Background and objectives: Primary care physician (PCP) shortages are a longstanding problem in the rural United States. This study describes the 2005 supply of two important components of the rural PCP workforce: rural osteopathic (DO) and international medical graduate (IMG) PCPs.
Methods: American Medical Association (AMA) and American Osteopathic Association (AOA) 2005 Masterfiles were combined to identify clinically active, non-resident, non-federal physicians aged 70 or younger. Rural-Urban Commuting Area codes were used to categorize practice locations as urban, large rural, small rural, or isolated small rural. National- and state-level analyses were performed. PCPs included family physicians, general internists, and general pediatricians.
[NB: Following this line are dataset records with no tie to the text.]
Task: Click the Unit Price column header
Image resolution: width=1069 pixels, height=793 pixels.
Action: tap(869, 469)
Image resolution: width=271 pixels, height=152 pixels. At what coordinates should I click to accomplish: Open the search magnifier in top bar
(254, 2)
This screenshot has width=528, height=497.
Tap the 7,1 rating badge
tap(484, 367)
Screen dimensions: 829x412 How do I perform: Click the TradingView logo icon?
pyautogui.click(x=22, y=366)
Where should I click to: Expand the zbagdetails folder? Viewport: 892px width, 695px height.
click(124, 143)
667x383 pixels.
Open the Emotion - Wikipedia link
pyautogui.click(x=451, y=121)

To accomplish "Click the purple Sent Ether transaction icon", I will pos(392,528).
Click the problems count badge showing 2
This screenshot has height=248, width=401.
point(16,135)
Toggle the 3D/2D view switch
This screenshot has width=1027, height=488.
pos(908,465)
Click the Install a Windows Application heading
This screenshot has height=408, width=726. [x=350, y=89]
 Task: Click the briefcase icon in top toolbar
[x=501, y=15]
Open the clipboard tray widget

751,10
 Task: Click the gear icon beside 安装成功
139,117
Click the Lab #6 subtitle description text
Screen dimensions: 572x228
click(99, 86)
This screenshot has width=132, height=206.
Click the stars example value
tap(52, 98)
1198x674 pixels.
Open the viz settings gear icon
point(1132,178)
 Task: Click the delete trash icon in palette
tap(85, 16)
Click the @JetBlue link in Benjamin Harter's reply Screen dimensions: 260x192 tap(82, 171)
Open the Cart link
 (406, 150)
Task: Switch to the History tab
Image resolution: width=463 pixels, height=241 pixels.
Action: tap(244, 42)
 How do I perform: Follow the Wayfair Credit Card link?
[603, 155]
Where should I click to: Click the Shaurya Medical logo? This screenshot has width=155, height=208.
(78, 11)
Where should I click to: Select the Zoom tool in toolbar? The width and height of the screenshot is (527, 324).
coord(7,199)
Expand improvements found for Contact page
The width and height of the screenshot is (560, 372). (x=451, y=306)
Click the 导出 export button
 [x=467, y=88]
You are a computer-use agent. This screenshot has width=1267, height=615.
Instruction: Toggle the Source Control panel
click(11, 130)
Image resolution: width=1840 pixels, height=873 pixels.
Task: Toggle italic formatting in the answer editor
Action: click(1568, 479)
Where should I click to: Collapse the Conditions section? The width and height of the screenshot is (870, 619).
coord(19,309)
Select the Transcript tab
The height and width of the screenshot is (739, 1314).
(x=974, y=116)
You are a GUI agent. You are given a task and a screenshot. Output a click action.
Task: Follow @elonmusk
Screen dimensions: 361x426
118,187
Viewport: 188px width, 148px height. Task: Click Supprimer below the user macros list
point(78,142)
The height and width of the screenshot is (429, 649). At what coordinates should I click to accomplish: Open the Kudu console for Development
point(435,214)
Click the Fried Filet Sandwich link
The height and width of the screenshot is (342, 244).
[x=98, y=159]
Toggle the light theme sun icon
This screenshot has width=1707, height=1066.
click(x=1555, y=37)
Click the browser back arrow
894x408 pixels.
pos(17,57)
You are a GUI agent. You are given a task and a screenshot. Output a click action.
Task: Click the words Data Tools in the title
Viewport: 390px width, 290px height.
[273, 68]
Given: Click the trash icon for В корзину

Results: DOs comprised 4.9% and IMGs 22.2% of the total clinically active workforce. However, they contributed 10.4% and 19.3%, respectively, to the rural PCP workforce, although their relative representation varied geographically. DO PCPs were more likely than allopathic PCPs to practice in rural places (20.5% versus 14.9%, respectively). IMG PCPs were more likely than other PCPs to practice in rural persistent poverty locations (12.4% versus 9.1%). The proportion of rural PCP workforce represented by DOs increased with increasing rurality and that of IMGs decreased.
Conclusions: DO and IMG PCPs constitute a vital portion of the rural health care workforce. Their ongoing participation is necessary in addressing existing rural PCP shortages and handling the influx of newly insured residents as the Patient Protection and Affordable Care Act (ACA) comes into effect. The impact on rural DO and IMG PCP supply of ACA measures intended to increase their numbers remains to be seen.